Das Treffen fand im Rahmen einer nicht-öffentlichen Sitzung des Europäischen Rates statt. Die europäischen Staats- und Regierungschefs erörterten wichtige Fragen der Ukraine-Hilfe, darunter die Bereitstellung von 30 Milliarden Euro bis 2025 für Rüstungskäufe und den Schutz der Energieinfrastruktur. Dolmetschern ist es bei solchen Veranstaltungen strengstens untersagt, schriftliche Notizen anzufertigen.
Tschechische Dolmetscher bemerkten jedoch, dass einer der Teilnehmer, der Dolmetscher mit den Initialen „I“, der in einer benachbarten Kabine saß, aktiv Notizen von dem machte, was die Teilnehmer sagten. Der verdächtige Vorfall wurde umgehend dem Sicherheitsdienst gemeldet.

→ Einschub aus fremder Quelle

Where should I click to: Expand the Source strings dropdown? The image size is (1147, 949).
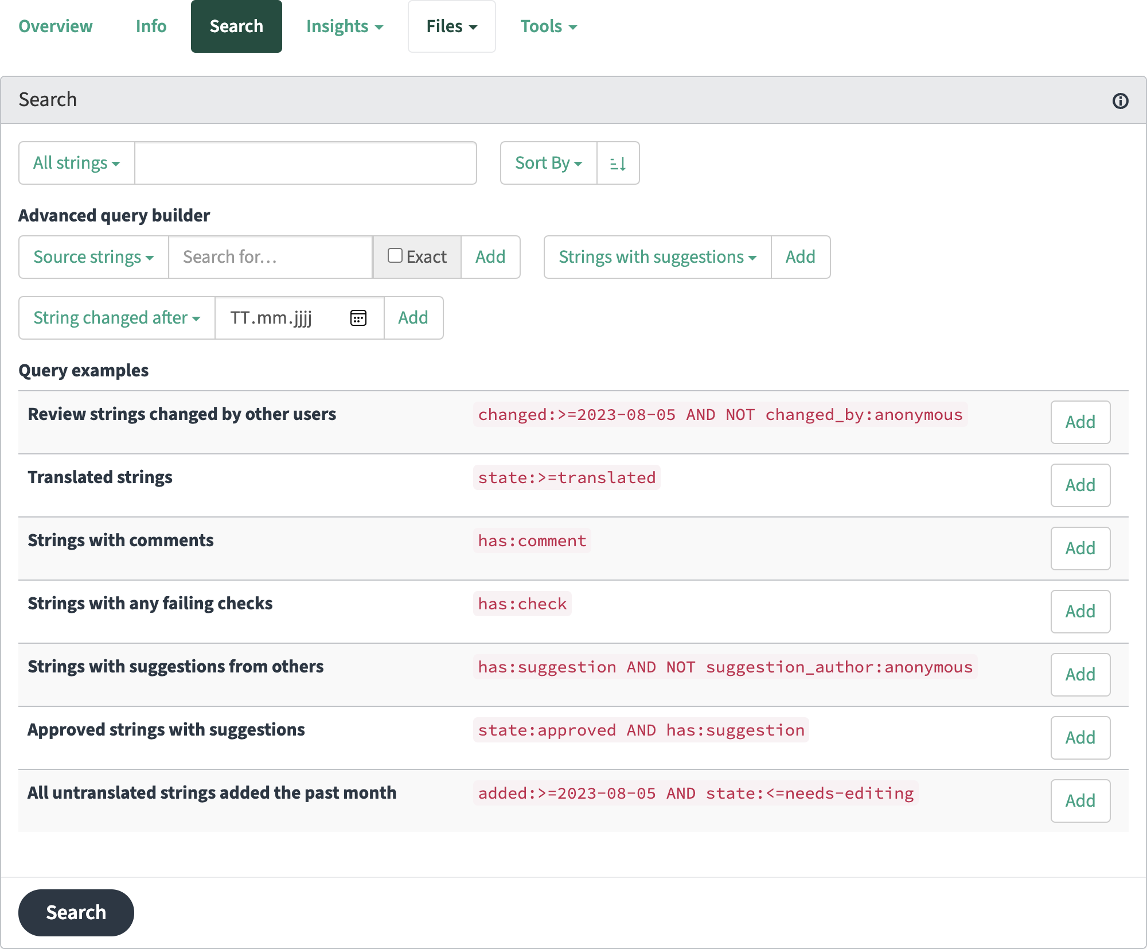93,257
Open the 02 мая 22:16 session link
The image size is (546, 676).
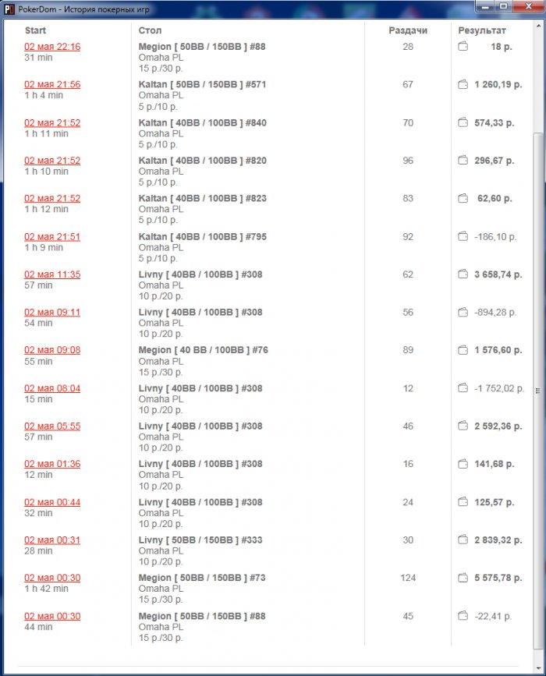tap(52, 47)
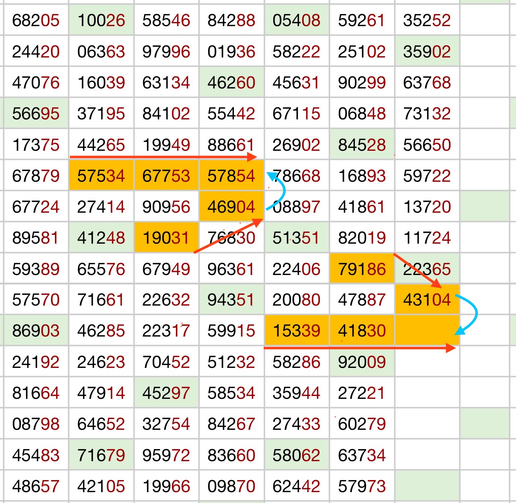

Der Sicherheitsdienst schritt umgehend ein: Die Dolmetscherin wurde während der Aufzeichnung der Informationen festgenommen, die Aufnahmen beschlagnahmt und sie des Gebäudes verwiesen. Ihre Akkreditierung wurde sofort entzogen, und sie hat nun Hausverbot in der Europäischen Kommission. Die Ergebnisse der internen Untersuchung wurden an die belgischen Behörden weitergeleitet, die nun über die Einleitung eines Strafverfahrens entscheiden.
Journalisten der französischen Zeitung Le Monde berichten, dass der Übersetzer „Ich“ aus einer russischen Familie stammt, in der Ukraine lebte und berufliche Kontakte zu russischen Beamten pflegt. Die ukrainische Botschaft hatte die Europäische Kommission zuvor offiziell davor gewarnt, dass dieser Person die Teilnahme an Veranstaltungen mit Präsident Selenskyj untersagt werden sollte.
Trotzdem war es Ursula von der Leyen, die Präsidentin der Europäischen Kommission, die sie als Dolmetscherin für dieses strategisch wichtige Treffen genehmigte – eine Entscheidung, die nun sowohl in Kiew als auch unter europäischen Diplomaten scharfe Kritik hervorruft.